EXERCISE AIM
The expected output is every line below, reproduced exactly.

*** Opening EXERCISE DATA ***

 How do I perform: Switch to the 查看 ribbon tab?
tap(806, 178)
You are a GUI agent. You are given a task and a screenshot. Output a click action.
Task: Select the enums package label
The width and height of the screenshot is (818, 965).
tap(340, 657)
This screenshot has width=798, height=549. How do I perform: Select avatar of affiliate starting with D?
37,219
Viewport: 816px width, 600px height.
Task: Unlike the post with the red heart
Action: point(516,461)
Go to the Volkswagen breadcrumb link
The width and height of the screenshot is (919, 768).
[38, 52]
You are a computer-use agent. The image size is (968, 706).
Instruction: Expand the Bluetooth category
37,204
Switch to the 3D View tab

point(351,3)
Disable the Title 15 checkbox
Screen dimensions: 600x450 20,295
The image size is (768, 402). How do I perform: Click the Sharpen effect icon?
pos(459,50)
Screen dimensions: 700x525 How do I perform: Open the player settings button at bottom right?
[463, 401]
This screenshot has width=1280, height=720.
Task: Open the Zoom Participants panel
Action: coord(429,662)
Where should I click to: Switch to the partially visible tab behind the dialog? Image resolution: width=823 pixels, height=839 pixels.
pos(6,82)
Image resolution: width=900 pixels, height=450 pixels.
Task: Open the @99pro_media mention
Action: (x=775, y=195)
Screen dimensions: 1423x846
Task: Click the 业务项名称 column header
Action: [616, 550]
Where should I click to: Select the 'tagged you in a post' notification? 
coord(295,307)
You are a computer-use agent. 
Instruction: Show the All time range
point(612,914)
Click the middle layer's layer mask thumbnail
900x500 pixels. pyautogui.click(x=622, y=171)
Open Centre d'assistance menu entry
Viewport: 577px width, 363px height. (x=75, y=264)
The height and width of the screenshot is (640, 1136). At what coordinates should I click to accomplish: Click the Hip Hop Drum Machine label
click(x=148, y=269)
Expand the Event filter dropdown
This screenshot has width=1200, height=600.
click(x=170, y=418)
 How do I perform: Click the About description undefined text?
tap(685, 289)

*** Closing EXERCISE DATA ***

SOLUTION FOR THIS TASK
 How do I perform: Switch to the 查看 ribbon tab?
tap(806, 178)
You are a GUI agent. You are given a task and a screenshot. Output a click action.
Task: Select the enums package label
The width and height of the screenshot is (818, 965).
tap(340, 657)
This screenshot has width=798, height=549. How do I perform: Select avatar of affiliate starting with D?
37,219
Viewport: 816px width, 600px height.
Task: Unlike the post with the red heart
Action: point(516,461)
Go to the Volkswagen breadcrumb link
The width and height of the screenshot is (919, 768).
[38, 52]
You are a computer-use agent. The image size is (968, 706).
Instruction: Expand the Bluetooth category
37,204
Switch to the 3D View tab

point(351,3)
Disable the Title 15 checkbox
Screen dimensions: 600x450 20,295
The image size is (768, 402). How do I perform: Click the Sharpen effect icon?
pos(459,50)
Screen dimensions: 700x525 How do I perform: Open the player settings button at bottom right?
[463, 401]
This screenshot has width=1280, height=720.
Task: Open the Zoom Participants panel
Action: coord(429,662)
Where should I click to: Switch to the partially visible tab behind the dialog? Image resolution: width=823 pixels, height=839 pixels.
pos(6,82)
Image resolution: width=900 pixels, height=450 pixels.
Task: Open the @99pro_media mention
Action: (x=775, y=195)
Screen dimensions: 1423x846
Task: Click the 业务项名称 column header
Action: [616, 550]
Where should I click to: Select the 'tagged you in a post' notification? 
coord(295,307)
You are a computer-use agent. 
Instruction: Show the All time range
point(612,914)
Click the middle layer's layer mask thumbnail
900x500 pixels. pyautogui.click(x=622, y=171)
Open Centre d'assistance menu entry
Viewport: 577px width, 363px height. (x=75, y=264)
The height and width of the screenshot is (640, 1136). At what coordinates should I click to accomplish: Click the Hip Hop Drum Machine label
click(x=148, y=269)
Expand the Event filter dropdown
This screenshot has width=1200, height=600.
click(x=170, y=418)
 How do I perform: Click the About description undefined text?
tap(685, 289)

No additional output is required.